As a parent, you have all kinds of illusions of how things will work out. Then of course, there is always the reality J For us, having Westley play soccer was one such little scenario. We ordered him ADIDAS from head to toe, the cutest cleats with neon green laces, and on the very first Saturday of the season, we arrived on the field with the highest hopes and excitement. Our wild man looked so adorable and he loves the kicking the “soccer ball” with his dad. So introducing him to a full on team of other kids and a sport a week after turning three should’ve been a great idea…right? WRONG. Oh boy, was it not our best move. The universe has been laughing at us for this decision.

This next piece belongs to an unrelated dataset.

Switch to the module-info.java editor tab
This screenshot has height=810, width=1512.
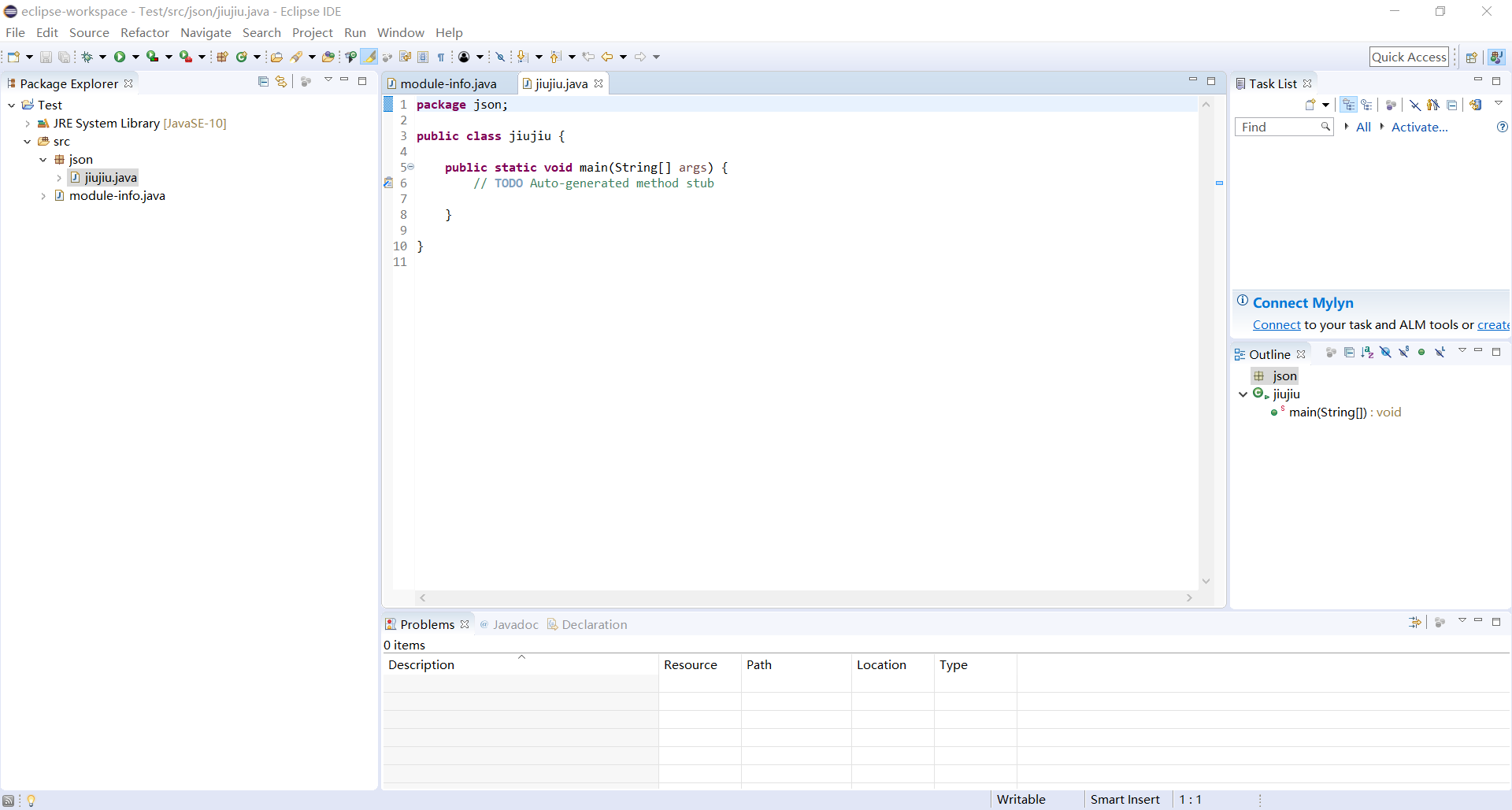click(447, 83)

We made it five of the seven weeks of soccer. But, real talk, it was PAINFUL. Every week, we went out there and gave it our all, but for me and for my husband, it was an anxiety-ridden hour. You tell yourself every week: “Let’s have fun. Let him do whatever he wants. We won’t get stressed or frustrated.” But it’s just so hard when your kid is just not listening or interested. Granted, he loves kicking the ball and running, but it’s on his own terms.

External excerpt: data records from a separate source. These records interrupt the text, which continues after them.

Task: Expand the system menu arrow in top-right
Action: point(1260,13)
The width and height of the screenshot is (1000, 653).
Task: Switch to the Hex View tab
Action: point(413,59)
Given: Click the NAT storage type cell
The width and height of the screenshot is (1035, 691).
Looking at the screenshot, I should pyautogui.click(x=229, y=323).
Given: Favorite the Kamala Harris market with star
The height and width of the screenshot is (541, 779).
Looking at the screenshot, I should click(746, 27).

It’s been a rollercoaster and truthfully we only have ourselves to blame. Clearly, we were too eager to get him going in a fun sport. But I had no clue when we signed up for the team that said “age 3” that his entire team and most of the kids playing in general were four, four and a half and some almost five. If you’re a parent of a young child I’m sure you can appreciate the wild difference six months make. I know I definitely do after this experience.
Our other big issue is Westley’s size. He looks a lot older than he is because he’s tall. So I think most people automatically assume he’s three and a half or even four. He was bigger than most of the kids on his team, but developmentally he literally just turned three, so he’s not on their same level. That’s always been something I deal with and I try and make it a point to let people know his age right away, so they’re not expecting him to behave like a much older kid.

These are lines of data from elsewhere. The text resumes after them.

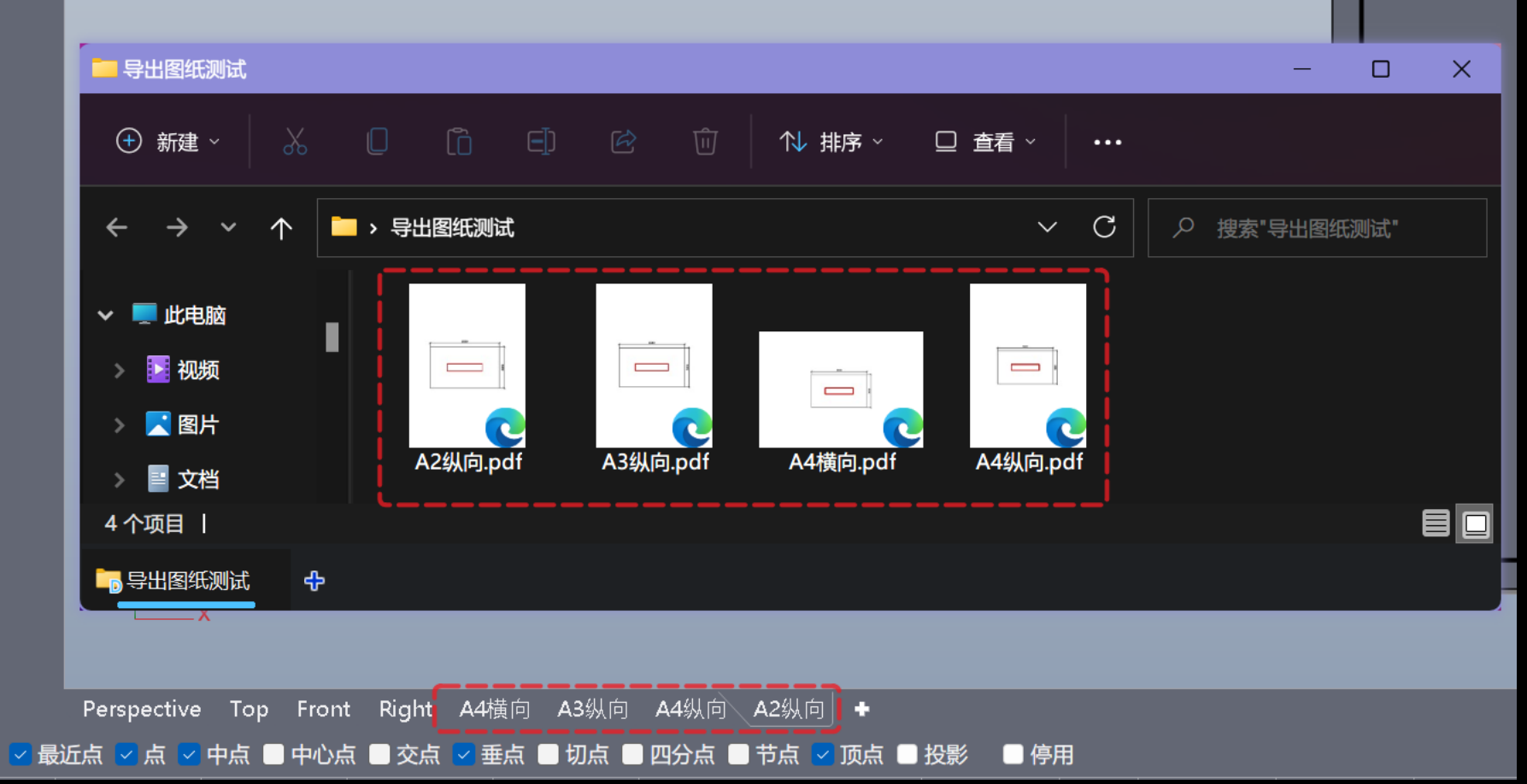Open the address bar history dropdown
The height and width of the screenshot is (784, 1527).
coord(1047,227)
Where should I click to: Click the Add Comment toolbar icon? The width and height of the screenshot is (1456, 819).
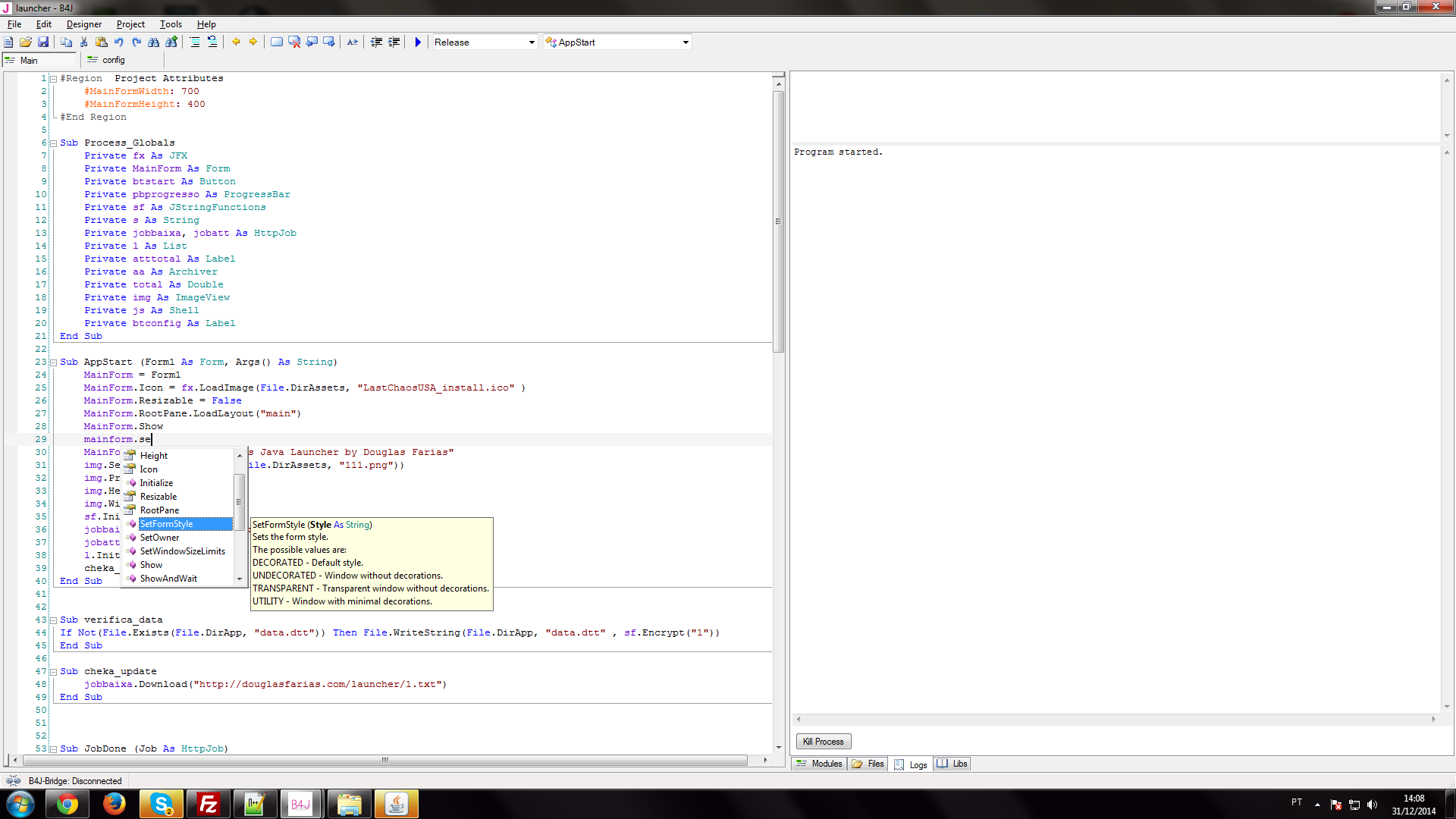[x=276, y=42]
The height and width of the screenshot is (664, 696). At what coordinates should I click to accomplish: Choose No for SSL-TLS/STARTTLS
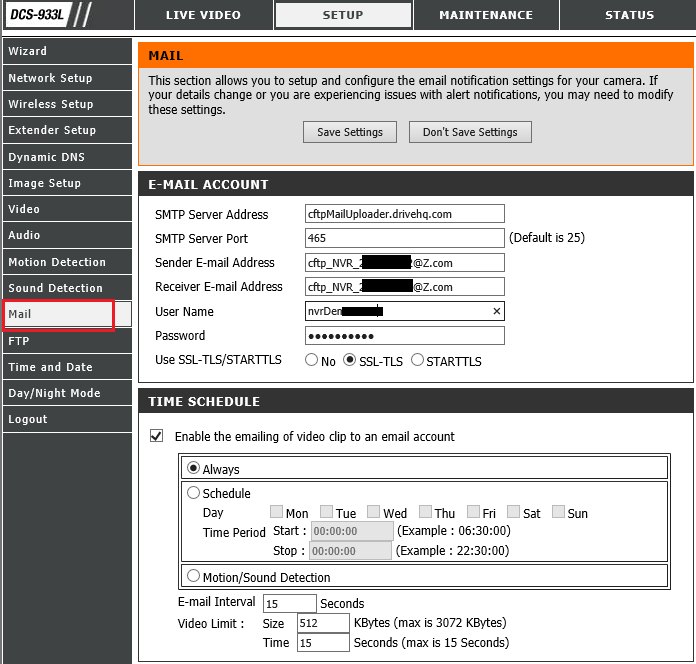click(311, 361)
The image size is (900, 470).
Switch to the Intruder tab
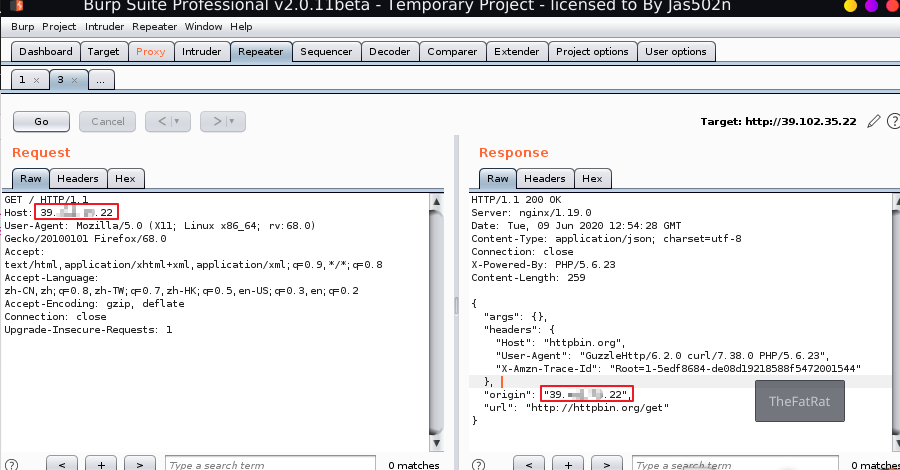202,51
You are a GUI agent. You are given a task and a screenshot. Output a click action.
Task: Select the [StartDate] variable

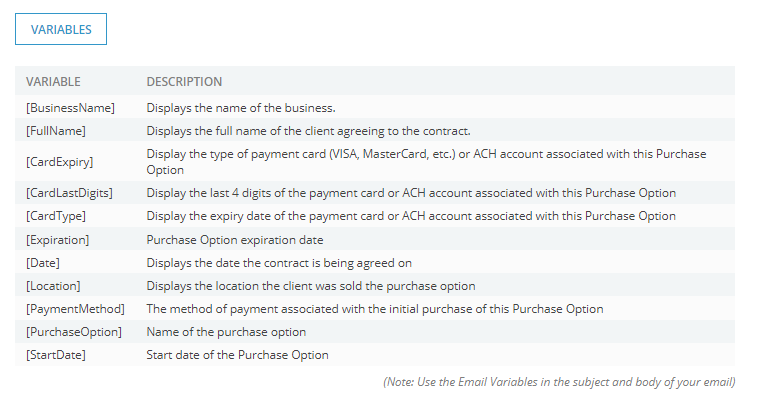56,355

I talked to a lot of parents on the field and most of them were incredibly understanding and kind – mainly because either their own kids were not listening or participating or because they’d been through two to three seasons before arriving at where they are today. It was re-assuring to hear this from other parents. Our kid wasn’t that different from theirs and basically the first few seasons of any sport with a small child is torture for the parents. Of course, there were a few judgmental glances and comments. One in particular from what I imagine are some kid’s grandparents. An older man laughing and pointing at W and saying: “he has no interest in this.” (hahahaha) As a Mama Bear, I wanted to yell at him, but that’s not how I roll, so I let it roll off my back.
It may just be me, but I think a lot of older people forget what it’s like to have very young children and definitely love to either openly judge you or give their opinions. C’est la vie. I just hope I remember these days two decades from now and show other parents some grace and kindness. There’s not enough of that in the world.
We did our best and I think for the most part Westley had fun. He sure looked adorable every Saturday. I will say i9 Sports and his coach as so sweet. Coach Marcel was so patient with him and encouraging and I was so proud of the time Westley did spend on the field whether practicing or his 2 minutes of playtime.
We will definitely be back. But the lesson here is we need to hang back and let him mature a bit. Our soccer dreams aren’t over, they are just on hold. We’re going to try again this summer during the Soccer Clinic, so he can be in a smaller group and learn the basics. By then, I hope he’s more mature. And if it doesn’t work out, then it’s on to the next thing. I never want to force anything on my child. Every kid is different, with different skills and passions. As a parent, we need to support and encourage whatever makes your kid shine.
I definitely wasn’t blessed with sports skills and my mom never forced anything on me. I distinctly remember when ballet and choir became too demanding along with school responsibilities and she told me, just pick one. You don’t have to do everything, especially if it’s not fun. So I’m taking her advice and my own.
I’ll report back this summer and see how “Soccer Take 2” goes.
Until then, W can kick the ball around with his dad and play on his own terms.